「僕は飛んで来るなと祈っていた」 西武指揮官が回顧…大記録達成寸前の“野手の願い”

マウンドに集まる西武ナイン【写真:荒川祐史】
マウンドに集まる西武ナイン【写真:荒川祐史】

4年ぶりの大宮開催…慣れないグラウンドも「みんなでよく守った」

■西武 2ー0 ロッテ(13日・県営大宮)

 投手が完全試合やノーヒットノーランに近づくと、味方の野手陣は異様な緊張感に襲われる。西武・今井達也投手が13日、県営大宮球場で行われたロッテ戦に先発し、8回1死まで無安打(2四球2死球)に抑えていた最中もそうだった。

 名手が肝を冷やした瞬間だった。自身初のノーヒットノーランに達成へ向けて快調に飛ばしていた今井は7回、先頭の藤岡裕大内野手を四球で歩かせるも、3番・中村奨吾内野手を三ゴロ併殺に仕留める。続く4番・山口航輝外野手も、二塁後方へのフライに打ち取った。
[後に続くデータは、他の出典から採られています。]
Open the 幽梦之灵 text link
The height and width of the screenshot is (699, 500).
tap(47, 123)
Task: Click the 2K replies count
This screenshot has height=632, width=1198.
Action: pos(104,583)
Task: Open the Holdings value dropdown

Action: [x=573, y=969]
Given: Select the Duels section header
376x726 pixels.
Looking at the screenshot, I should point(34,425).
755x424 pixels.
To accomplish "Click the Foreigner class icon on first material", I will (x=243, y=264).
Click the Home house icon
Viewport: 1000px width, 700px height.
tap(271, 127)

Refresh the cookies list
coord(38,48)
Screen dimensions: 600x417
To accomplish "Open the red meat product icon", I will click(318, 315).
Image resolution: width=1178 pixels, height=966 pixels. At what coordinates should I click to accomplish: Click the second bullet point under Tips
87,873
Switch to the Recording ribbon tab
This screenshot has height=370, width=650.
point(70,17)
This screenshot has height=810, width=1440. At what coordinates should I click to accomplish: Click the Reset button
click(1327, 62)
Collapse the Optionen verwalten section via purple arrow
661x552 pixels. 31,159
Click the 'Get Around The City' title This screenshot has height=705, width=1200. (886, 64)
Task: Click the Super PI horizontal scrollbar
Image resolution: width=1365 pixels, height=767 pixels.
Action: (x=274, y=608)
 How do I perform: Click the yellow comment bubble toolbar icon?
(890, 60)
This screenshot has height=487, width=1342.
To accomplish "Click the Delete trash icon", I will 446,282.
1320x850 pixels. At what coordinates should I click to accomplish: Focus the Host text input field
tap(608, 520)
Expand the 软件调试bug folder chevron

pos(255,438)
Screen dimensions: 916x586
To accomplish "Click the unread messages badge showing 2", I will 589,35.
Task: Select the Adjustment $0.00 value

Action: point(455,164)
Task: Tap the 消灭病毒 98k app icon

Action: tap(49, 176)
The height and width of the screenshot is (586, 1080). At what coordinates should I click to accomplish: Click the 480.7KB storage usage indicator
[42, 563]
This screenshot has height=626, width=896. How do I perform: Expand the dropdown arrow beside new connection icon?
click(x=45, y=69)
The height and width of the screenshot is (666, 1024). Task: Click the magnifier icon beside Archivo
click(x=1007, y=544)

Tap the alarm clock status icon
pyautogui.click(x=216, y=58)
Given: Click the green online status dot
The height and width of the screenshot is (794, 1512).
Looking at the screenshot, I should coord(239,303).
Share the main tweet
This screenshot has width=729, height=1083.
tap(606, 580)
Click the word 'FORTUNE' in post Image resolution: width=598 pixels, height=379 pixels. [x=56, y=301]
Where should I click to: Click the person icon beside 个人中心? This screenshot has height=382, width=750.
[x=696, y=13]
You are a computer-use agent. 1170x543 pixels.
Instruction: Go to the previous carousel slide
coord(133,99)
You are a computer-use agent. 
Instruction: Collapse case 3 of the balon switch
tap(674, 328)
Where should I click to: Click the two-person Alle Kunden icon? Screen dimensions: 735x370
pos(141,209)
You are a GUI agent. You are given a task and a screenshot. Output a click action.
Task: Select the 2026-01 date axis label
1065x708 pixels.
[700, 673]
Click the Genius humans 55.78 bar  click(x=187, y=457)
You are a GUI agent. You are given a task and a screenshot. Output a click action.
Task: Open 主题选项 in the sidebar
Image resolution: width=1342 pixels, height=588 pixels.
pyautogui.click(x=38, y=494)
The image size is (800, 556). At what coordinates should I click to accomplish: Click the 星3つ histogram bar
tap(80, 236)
平凡な飛球だったが、ゴールデングラブ賞2度の外崎修汰内野手がグラブに当て、まさかの落球。一瞬、球場内がどよめいた。幸い、スコアボードにエラーを示す「E」ランプが点灯。完全試合寸前であれば大変だったが、ノーヒットノーランに影響を与えることはなかった。

 守備の名手には考えられないプレーで、普段と違う緊張感に包まれていたことがうかがえた。もっとも、外崎は続く8回、先頭の佐藤都志也捕手が放った痛烈な打球を、難しいショートバウンドで捕球し二ゴロで収めた。弾いていれば「ヒット」と判定されていたと思われる打球だった。

「トノ(外崎)も難しい打球をしっかり捕ってくれた。グラウンドの状態が良くないのは、両チーム同じ条件ですが、みんなで良く守ったと思います」と評したのは、試合後の松井稼頭央監督。この日は4年ぶりの大宮開催で、本拠地ベルーナドームとは違って内野は土。グラウンド状態も決して良いとは言えなかった。ノーヒットノーラン達成には、ハンデがあったとも言える。本拠地球場以外でのノーヒットノーランはレアケースで、阪神・川尻哲郎投手が1998年5月26日、倉敷で行われた中日戦で達成したのが最後になる。

 松井監督は「僕自身が現役時代に参加したノーヒットノーランは、(渡辺久信)GMの時。ひたすら、飛んでくるなと祈りながら守っていました」と回想する。1996年6月11日、現GMの西武・渡辺久信投手が西武球場(現ベルーナドーム)で行われたオリックス戦で達成。松井監督は当時、ショートのレギュラーになったばかりの弱冠20歳だったのだ。

 今井は結局、8回1死から安田尚憲内野手に三遊間を割る左前打を浴び、記録達成ならず。「しっかり強い当たりで打たれたので、逆に切り替えやすかった」と語り、9回2安打完封勝利にこぎつけた。クリーンヒットの形で記録が途絶えたことに、野手陣は胸をなでおろしていたかもしれない。